Beginning with the line below that contains "The width and height of the screenshot is (686, 606)." and ending with the line that contains "Click the spinner icon beside 正在运行", copy every line exactly. Copy nothing else.

===

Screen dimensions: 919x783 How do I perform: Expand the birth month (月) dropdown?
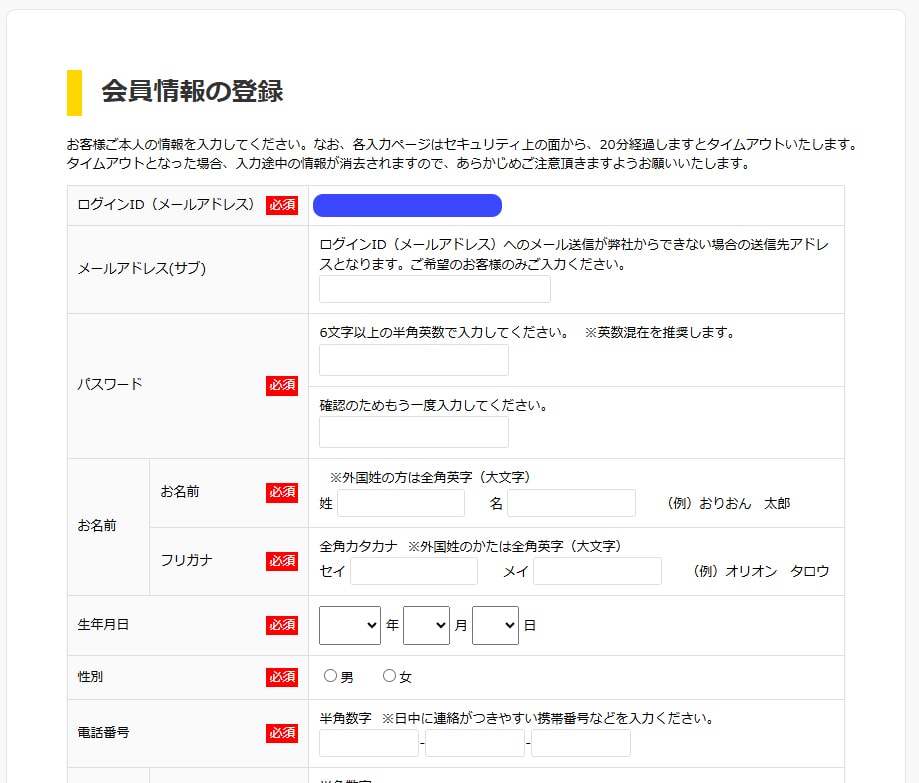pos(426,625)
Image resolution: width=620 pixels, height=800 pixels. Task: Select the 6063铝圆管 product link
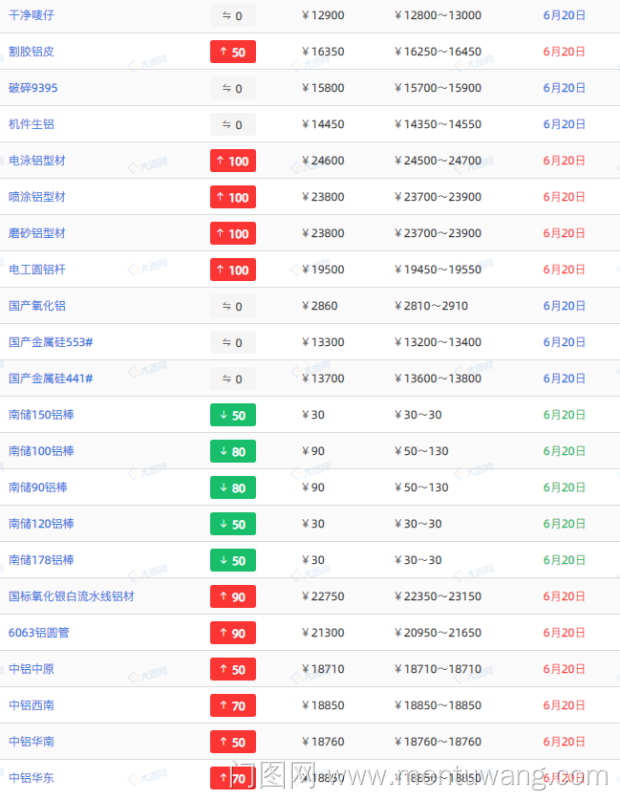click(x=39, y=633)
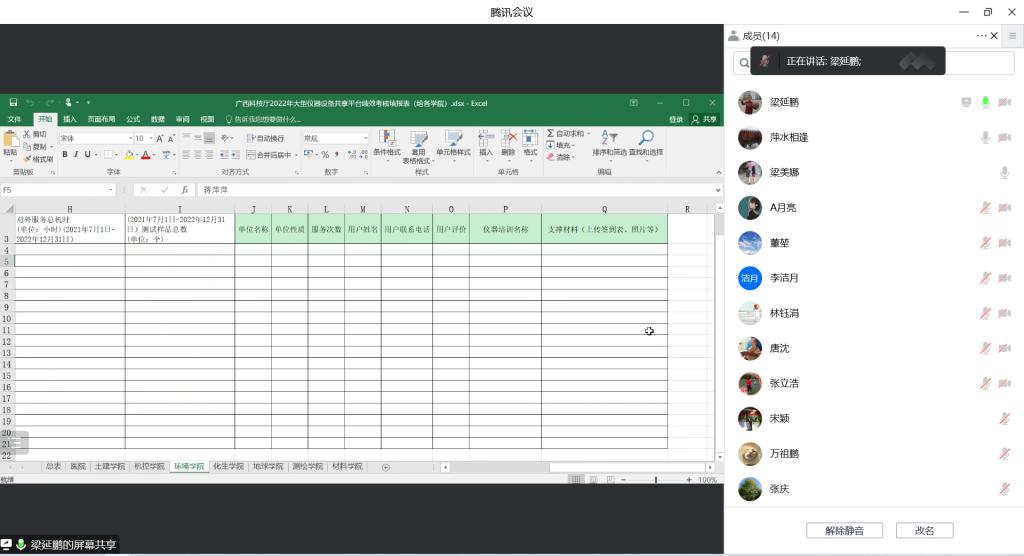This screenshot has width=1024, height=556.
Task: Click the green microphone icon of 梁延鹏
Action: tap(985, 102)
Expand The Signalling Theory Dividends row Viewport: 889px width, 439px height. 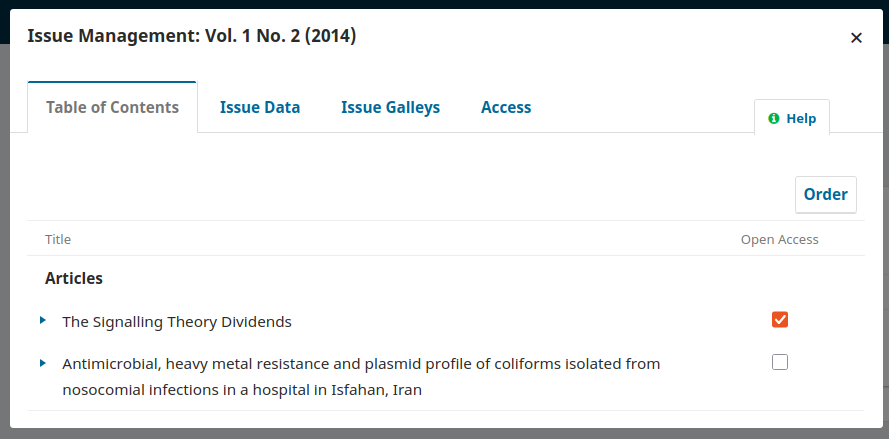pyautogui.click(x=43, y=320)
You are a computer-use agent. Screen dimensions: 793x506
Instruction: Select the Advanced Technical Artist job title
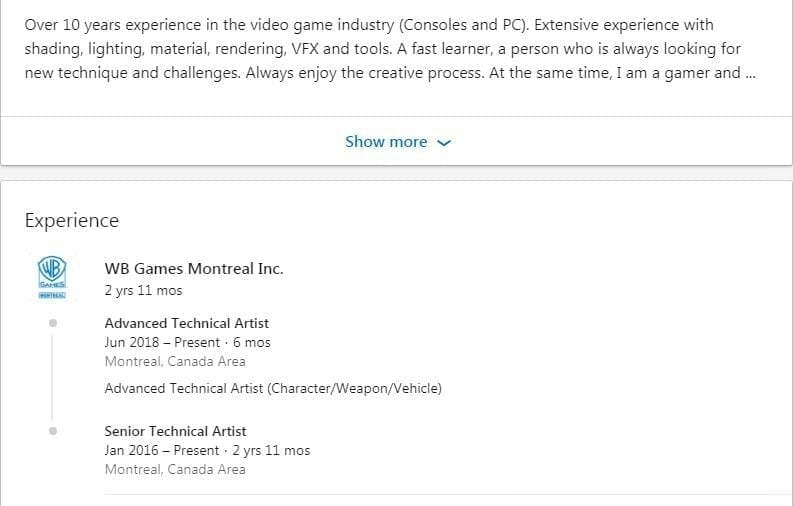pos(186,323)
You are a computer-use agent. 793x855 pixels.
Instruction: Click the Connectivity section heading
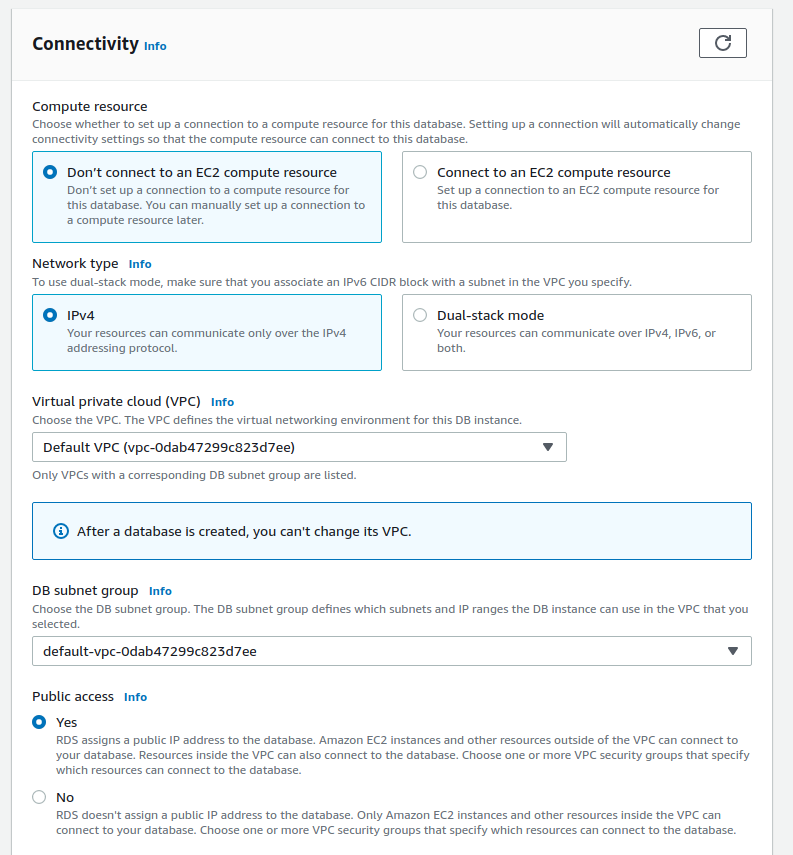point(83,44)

===

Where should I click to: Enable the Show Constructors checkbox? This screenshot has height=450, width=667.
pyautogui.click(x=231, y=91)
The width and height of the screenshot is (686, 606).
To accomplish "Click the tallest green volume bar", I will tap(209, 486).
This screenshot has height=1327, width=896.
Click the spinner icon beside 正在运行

===

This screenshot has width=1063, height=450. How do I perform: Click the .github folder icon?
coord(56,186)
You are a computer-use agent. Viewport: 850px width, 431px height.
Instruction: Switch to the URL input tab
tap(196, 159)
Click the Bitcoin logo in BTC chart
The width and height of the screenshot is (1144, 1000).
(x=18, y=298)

===

## Problem solution
The width and height of the screenshot is (686, 606).
To accomplish "Click the tallest green volume bar", I will tap(209, 486).
This screenshot has height=1327, width=896.
Click the spinner icon beside 正在运行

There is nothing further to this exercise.